Sorting a logfile, how would you write it?

Frank Meyer · Aug 10, 2007

I've written a little ruby program which can sort logfiles with the
following format:

4.text text text
1.text text text
2.text text text
10.text text text
2.text2 text2 text2

The file is given as a command line parameter and after sorting the
entries it writes them back into this file.

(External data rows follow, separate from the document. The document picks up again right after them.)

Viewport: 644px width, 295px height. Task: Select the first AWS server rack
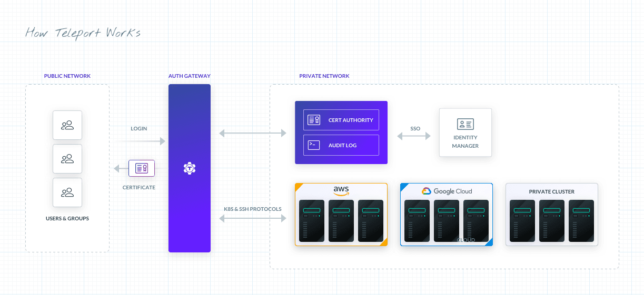pos(312,221)
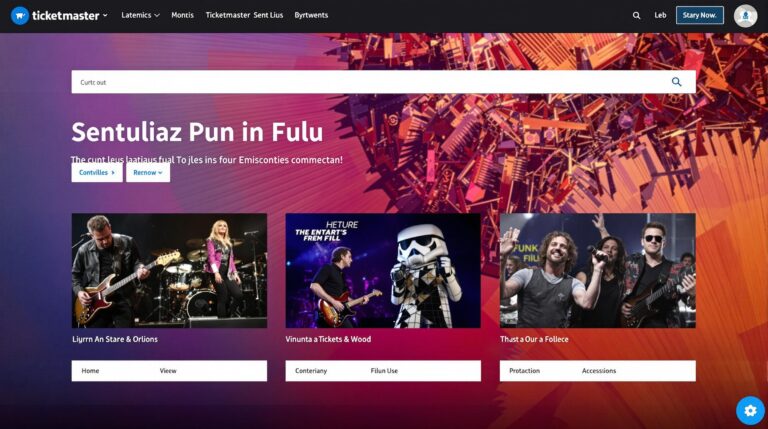Expand the Latemics menu
Screen dimensions: 768x429
click(x=140, y=15)
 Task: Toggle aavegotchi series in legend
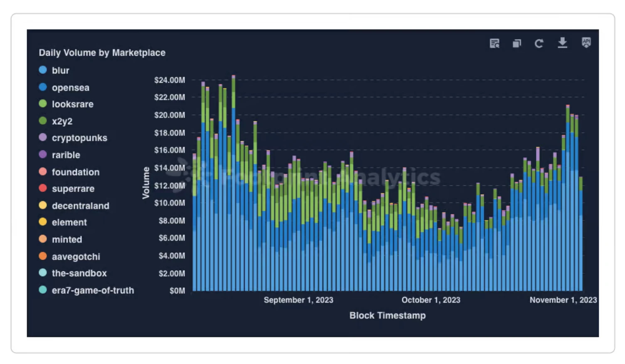click(x=76, y=256)
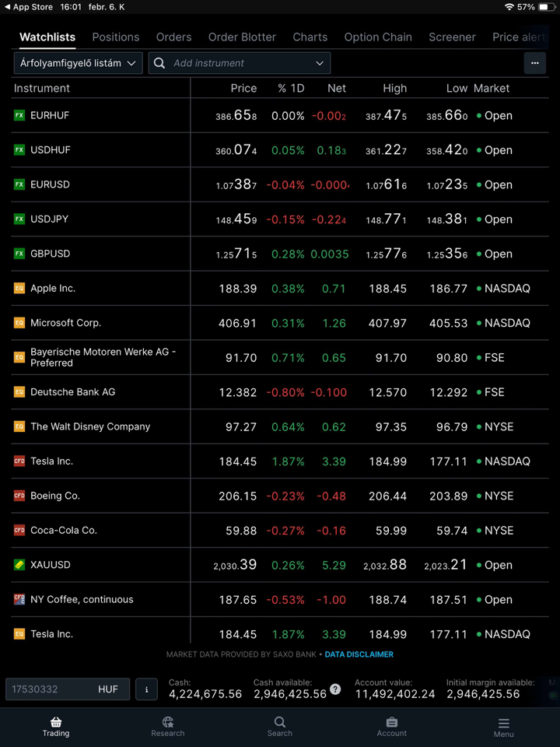Image resolution: width=560 pixels, height=747 pixels.
Task: Switch to the Positions tab
Action: pyautogui.click(x=116, y=37)

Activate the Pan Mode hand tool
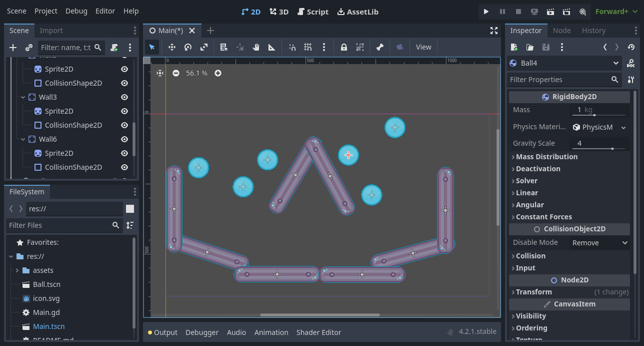256,47
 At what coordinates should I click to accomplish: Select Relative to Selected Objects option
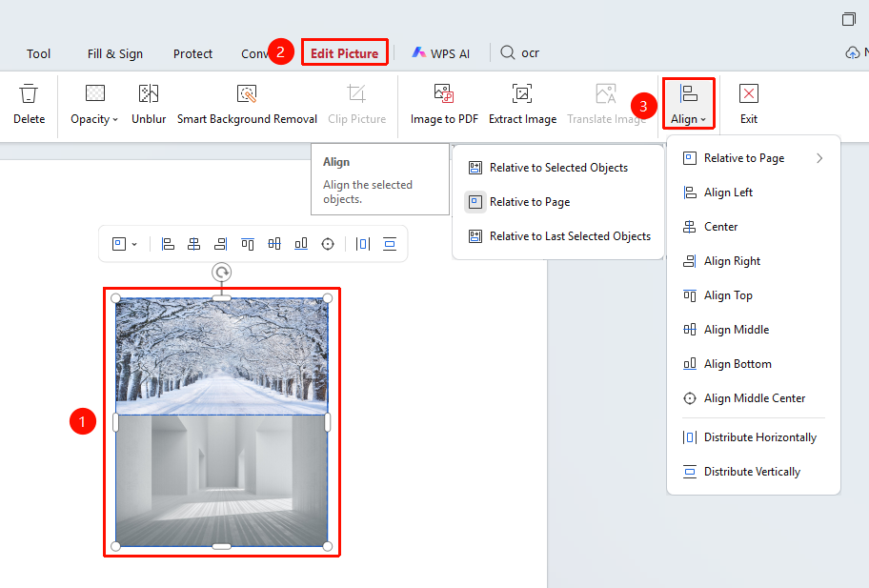coord(558,168)
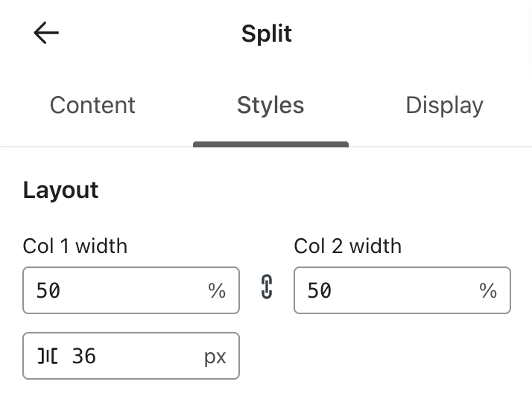
Task: Switch to the Content tab
Action: click(92, 105)
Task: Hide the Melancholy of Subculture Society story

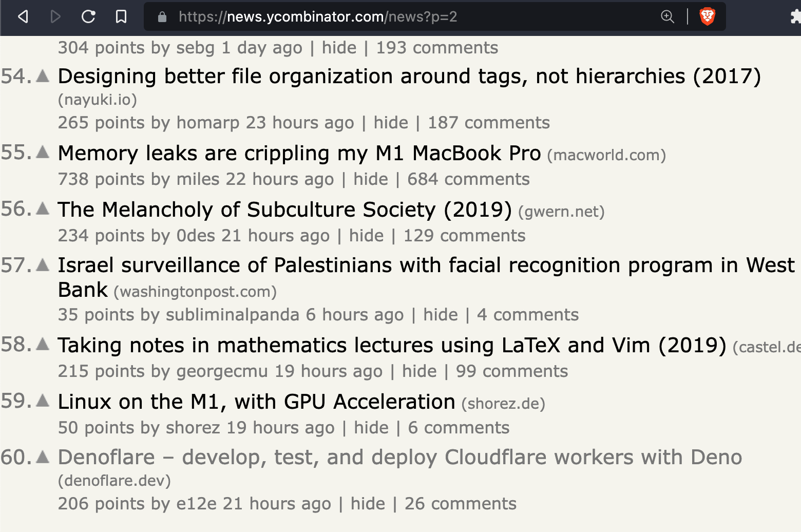Action: pyautogui.click(x=366, y=236)
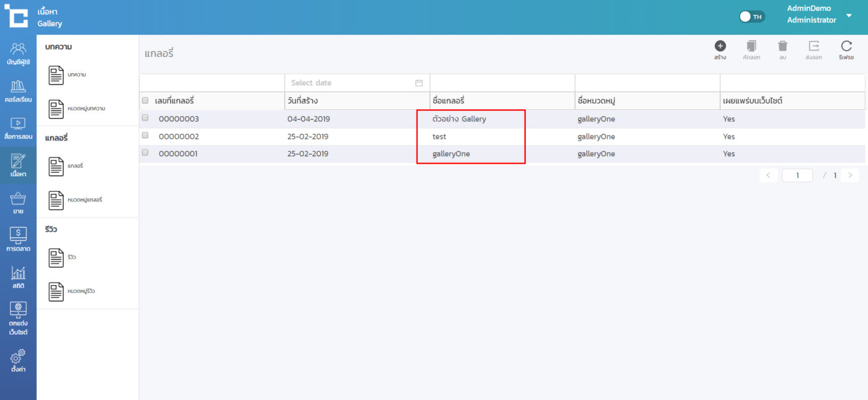Expand the AdminDemo user dropdown arrow
Image resolution: width=868 pixels, height=400 pixels.
tap(849, 15)
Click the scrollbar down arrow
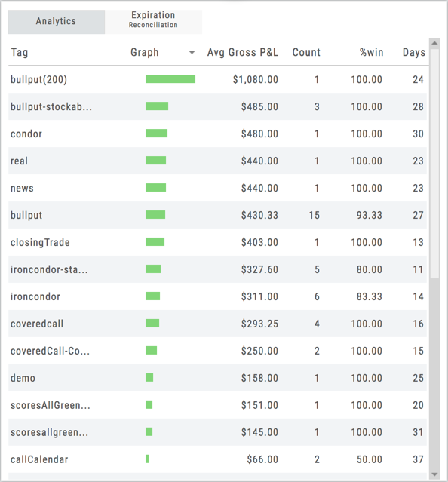 434,474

The program is in the attachement.

What I want to know is how would you write such a tool in ruby? I'm
asking this because I'm still learning ruby and I want to learn how to
do it in ruby (ans its design principles).

Thank you!

Turing

Attachments:
http://www.ruby-forum.com/attachment/86/test.rb

William James · Aug 10, 2007

I've written a little ruby program which can sort logfiles with the
following format:

4.text text text
1.text text text
2.text text text
10.text text text
2.text2 text2 text2

The file is given as a command line parameter and after sorting the
entries it writes them back into this file.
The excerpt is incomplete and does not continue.